Three airless aluminium warehouses, shaped like giant armadillos, sit hunched on the outskirts of Kabul. Inside hundreds of volunteers and international election observers have been bustling around in stifling heat, arguing over the shape of tick-marks on individual ballots. During Ramadan the lack of food and drink made the stale atmosphere inside the godowns all the more draining. The Ramadan fast has since broken, but the counting goes on. Until it has finished, the presidential election that was supposed to replace Hamid Karzai hangs in suspension. After a surprising reversal of fortunes suddenly favoured Ashraf Ghani in the second round of the presidential elections, his opponent, Abdullah Abdullah, cried foul. Alleging fraud, several of his powerful supporters threatened to establish a breakaway government. It took an emergency agreement brokered by John Kerry, America’s secretary of state, to keep the process alive, but the deal is starting to show some of its inherent flaws. Mr Kerry has moved on and the two presidential hopefuls are now left to wrestle over its shortcomings.

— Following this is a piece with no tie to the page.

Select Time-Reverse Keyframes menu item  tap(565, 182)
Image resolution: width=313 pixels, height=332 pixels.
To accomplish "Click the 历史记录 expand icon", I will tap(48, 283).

To prevent Afghanistan from splitting down the middle, the candidates committed themselves to a two-pronged agreement: a full, internationally supervised audit of all 8m votes cast; and the formation of a government of national unity. Mr Ghani and Mr Abdullah were induced to hug each other before Mr Kerry and the cameras on July 12th. Since then the mood has soured.
One dispute is over the national-unity bit of the deal. Mr Ghani and Mr Abdullah agreed to divide power between the president and a “chief of the executive council”, to be nominated by the losing side. In two years’ time, a loya jirga (a gathering of tribal elders, local power-brokers and elected officials) is to vote on the option to turn the new executive role into the post of prime minister.